Fortunately, we have the benefit of centuries of common law authorities to guide us.  It is ancient law that where an indemnity policy is silent on the appropriate measure, the indemnity is a question of fact.  The question will be answered with particular regard to the nature and intentions of the insured party and the purpose served by the insured property.[2]

 

Lee v IAG concerned a three-story commercial building on Manchester Street.  IAG originally paid $672,750 being its estimate of the ‘market indemnity value’.[3]  By the time the proceeding came to Court, IAG had accepted that the appropriate measure of indemnity was actually the “estimated cost of restoring [the] business assets as nearly as possible to the same condition they were in immediately before the loss or damage happened using current materials and methods.”

  

The question before the Court was how that ‘estimated cost’ was to be calculated.  The Court was asked to give guidance about the extent to which betterment should apply.  The Court concluded that the estimated cost is found by allowing to restore “the property to the same condition as it was before the event that caused the damage or loss, and deducting for any betterment to the insured because the restored building in whole or in part be in new condition rather than old.”[4]

 

The critical point is that betterment should be deducted by reference to the extent which the restored building is in a better physical condition.

 

This requires a qualitative comparison between what was there at the time of loss and what will be put back.  For example, if a brick wall collapses, the replacement of it with a new brick wall, while ‘new’ may not necessarily be any better than the previous wall; in such a case, it may not be appropriate to make a deduction for betterment.

 

By contrast, if the same wall being replaced previously had old, decaying lime mortar that was now being replaced with new cement, the new mortar is better than the old and would justify a better deduction.

 

The case makes four key points:

  • Reduction in market value is not necessarily the correct measure of ‘indemnity’;
  • When the indemnity is to be calculated by reference to estimated building costs, betterment will only apply to parts of the repair that leave the building better off than it was;
  • Assessing whether a repair leaves the building ‘better’ is a qualitative exercise, made by evaluating the extent to which new parts of the building are any better than the parts of the building they are replacing.
  • It follows that allowing for secondhand materials may obviate the need for deducting for betterment.

 

Should you need any assistance with these, or with any other Dispute matters, please contact Paul Cowey at Parry Field Lawyers (+64 3 348 8480).

 

 

[1] Lee & Or v IAG New Zealand Limited [2018] Llyod’s Rep.
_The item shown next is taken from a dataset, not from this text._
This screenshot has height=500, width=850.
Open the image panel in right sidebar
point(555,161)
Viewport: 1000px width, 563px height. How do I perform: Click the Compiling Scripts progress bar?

IR 345

[2] Earthquake Commission v Insurance Council of New Zealand [2015] 2 NZLR 381 at [109];

Reynolds v Phoenix Insurance Co Limited [1978] 2 Llyod’s Rep 440 (QB) at 451.

[3] Lee & Or v IAG New Zealand Limited [2018] Llyod’s Rep. IR 345 at [4].

[4] At [54]

INSURERS EXPOSED TO PAYING INTEREST FOR DELAY

Lee v IAG[1] is the first Canterbury earthquakes decision to give substantial guidance on interest for payment delay.

 

Both the Judicature Act (for proceedings pre 1 January 2018) and the new Interest on Money Claims Act give the Court the power to decide when interest should apply to insurance monies owed to an insured party.

 

The starting point is to identify from when can the insurer be said to be default of its obligation to pay.

 

The Court set out some of the key factors, noting that “every case turns on the individual insurance contract and the facts.  Insurance practice will be relevant but not decisive.”[2]

 

Importantly, the Court confirmed that interest can be available from a date prior to the filing of proceedings.[3]

 

The Court observed that “there is a well arguable case that a reasonable time to assess the claim must be allowed before it can be said that the insured is wrongly without its money, and the insurer wrongly benefitting from that money.”[4]

 

However, noting the other side of the same coin, the Court also noted that interest may run from the date of the loss or damage.  The Court particularly referred to situations where the insured needs to quickly replace the loss.  The Court held “the loss or damage is immediate and although it may take time to investigate and assess, the economic effect of loss or damage is immediate. That may influence an award of interest from that date.”[5]

 

The starting point when considering from which date to award interest is the date of loss.  The Court recognised, however, that this may not be “necessarily the end point for assessing interest” because other factors may mitigate or justify delay in the running of interest.

 

Statutory interest is an issue that particularly arises in indemnity insurance policies which impose a payment obligation.  This is quite different from a reimbursement obligation which is more often a feature of replacement insurance policies.  However, the same principle applies to both: interest is a live issue once the obligation to pay arises – but the timing of that obligation will be quite different between indemnity insurance contracts and replacement insurance contracts.

 

When insureds are settling their claims they should be alert to the issue: have I been kept out of my money, and has the insurer wrongly been benefitting from it?

 

Should you need any assistance with these, or with any other Dispute matters, please contact Paul Cowey at Parry Field Lawyers (+64 3 348 8480).

 

 

[1] Lee & Or v IAG New Zealand Limited [2018] Llyod’s REP. IR 345

[2] At [86] (a)

[3] At [86] (d)

[4] At [86] (2)

[5] At [86] (f)

Can I get legal costs when I settle out of court?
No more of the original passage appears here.